* _Your instructions_:
Would you give the records below again, exactly and completely?

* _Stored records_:
----------

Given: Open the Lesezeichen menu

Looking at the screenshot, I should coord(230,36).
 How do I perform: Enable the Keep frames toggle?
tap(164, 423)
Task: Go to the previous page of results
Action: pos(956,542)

----------

* _Written response_:
Given: Open the Lesezeichen menu

Looking at the screenshot, I should coord(230,36).
 How do I perform: Enable the Keep frames toggle?
tap(164, 423)
Task: Go to the previous page of results
Action: pos(956,542)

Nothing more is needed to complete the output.